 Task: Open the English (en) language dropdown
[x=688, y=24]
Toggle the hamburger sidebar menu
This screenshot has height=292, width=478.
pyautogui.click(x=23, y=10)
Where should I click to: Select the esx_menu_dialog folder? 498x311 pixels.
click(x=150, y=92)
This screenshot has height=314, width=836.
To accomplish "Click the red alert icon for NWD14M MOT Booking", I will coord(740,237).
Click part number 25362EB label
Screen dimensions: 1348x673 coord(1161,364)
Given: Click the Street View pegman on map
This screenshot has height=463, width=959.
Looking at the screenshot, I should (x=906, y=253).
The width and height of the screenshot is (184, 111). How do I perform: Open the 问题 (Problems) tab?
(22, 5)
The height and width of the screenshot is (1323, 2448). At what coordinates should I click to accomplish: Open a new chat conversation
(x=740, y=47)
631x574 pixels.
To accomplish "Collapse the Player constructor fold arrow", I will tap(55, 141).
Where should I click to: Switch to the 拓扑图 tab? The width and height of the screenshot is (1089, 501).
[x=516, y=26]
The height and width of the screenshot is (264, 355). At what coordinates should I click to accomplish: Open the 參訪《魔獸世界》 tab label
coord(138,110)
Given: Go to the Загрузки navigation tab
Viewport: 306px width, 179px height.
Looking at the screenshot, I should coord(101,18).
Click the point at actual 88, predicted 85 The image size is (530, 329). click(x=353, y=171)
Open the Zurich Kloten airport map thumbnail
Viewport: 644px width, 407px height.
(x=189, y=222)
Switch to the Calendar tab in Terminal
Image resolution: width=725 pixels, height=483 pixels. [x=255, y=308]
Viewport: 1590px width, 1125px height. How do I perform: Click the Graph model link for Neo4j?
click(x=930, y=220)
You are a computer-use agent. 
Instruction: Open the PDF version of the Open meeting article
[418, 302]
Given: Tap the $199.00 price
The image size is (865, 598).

> **EXERCISE BRIEF**: From the material above, please return each line containing "Given".

> **OUTPUT FOR THIS TASK**:
Given: Click the Street View pegman on map
Given: Go to the Загрузки navigation tab
Given: Tap the $199.00 price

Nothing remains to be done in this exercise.